▶ **Consigne 1**
D'après le compte rendu sur le recueil de sonnets, que trouve-t-on presque pile au milieu du livre ?
▶ **Consigne 2**
Rédigez la suite du compte rendu sur le recueil de sonnets, à partir de sa dernière phrase.

▶ **Texte à lire**
----
Le long sommeil agité écrit en maints endroits : …dans des fossés pleins de grillons et d’os de poulets… / …évanouie sur une voie ferrée… / …dans un lit d’hôpital en tenant dans mon agneau dans mes bras comme une armée de lilas. La césure du passage à l’âge adulte puis c’est New-York, où poètes dans la Big Apple des années 60 et 70, ce n’était pas luxe calme et volupté. Pour Lou Reed, JM Basquiat ou Burroughs, lucidité de l’auteure quant aux qualités humaines de ses « petits amis ». C’est du brutal. On n’est pas aux jardins d’Armide. Vie sans anesthésie comme dans la scène d’avortement : …quelle mère horrible j’aurais fait, chérie…
Presque pile au milieu deux sonnets plus longs que les autres sur une longue page dépliée : Je les ai soulevés, ces deux dealers, fumeurs de crack, venus se repaître des entrailles de mon fils… puis faisant parler le fils : Qu’on ne s’attende pas à ce que je sois normal. La barre de la normalité est trop haute pour moi. Il m’arrive de l’accepter. L’invalide. C’est ce que je suis.
La drogue omniprésente pour elle ; son fils percé jusqu’à l’os. Cinéma, Jésus, Elvis, mourir-la-Mère, mourir-le-Père ; oui le père toujours mort ou en train de mourir ; flashs sur les évènements états-uniens donc mondiaux …j’allaitais aussi quand Challenger a explosé, / il parait que les astronautes étaient en vie jusqu’à ce que la cabine touche l’eau…
De toute cette densité d’Amérique cabossée, elle, sorcière pauvre « ne fait partie de rien, n’a jamais fait partie de rien ». … La pauvreté, comme le sonnet, / est une bonne prof. Du genre de celles qui te tapent sur / les doigts avec une règle mais pas de celles qui te jettent / un dico à la tête à travers la pièce et t’assomment avec tous / les mots qui aient jamais existés.
----
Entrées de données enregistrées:
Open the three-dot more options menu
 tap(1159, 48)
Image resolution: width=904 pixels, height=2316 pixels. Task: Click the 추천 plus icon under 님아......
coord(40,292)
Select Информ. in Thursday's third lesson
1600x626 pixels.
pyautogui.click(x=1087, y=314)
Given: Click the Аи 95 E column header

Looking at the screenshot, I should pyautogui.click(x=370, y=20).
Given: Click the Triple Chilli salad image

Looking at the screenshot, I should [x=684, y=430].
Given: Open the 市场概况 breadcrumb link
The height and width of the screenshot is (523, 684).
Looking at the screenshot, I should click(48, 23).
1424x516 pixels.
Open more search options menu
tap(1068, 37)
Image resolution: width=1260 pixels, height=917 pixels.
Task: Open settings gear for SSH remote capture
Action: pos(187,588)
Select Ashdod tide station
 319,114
----
▶ **Zone de réponse 1**
Deux sonnets plus longs que les autres, sur une longue page dépliée.

▶ **Zone de réponse 2**
Le sonnet, buveur d’absinthe, arrive page 106. Il n’y a pas que les poètes français maudits du 19ème siècle qui s’imbibent de ” Fée Verte “. Alcool, précarité et poésie sont indissociables dans ce pays qui n’aime rien tant que la réussite financière, la repentance et la foi retrouvée. Le processus hallucinatoire continue, sans concession pour elle-même et pour les autres …je suis juste en train de dire que ce corps n’a jamais été une maison, ma chaumière est / une chaîne, le chien un bon chien mais il mord, les poèmes les habits de quelqu’un / d’autre que j’ai enfilés pour pouvoir filer à l’anglaise… et l’on voit l’enfant rebelle sauter de lit en lit, de page en page pour échapper au médecin venu la vacciner. Diane Seuss n’aura pas attrapé le typhus mais le prix Pulitzer et c’est la Fée Verte qui l’aura rattrapée.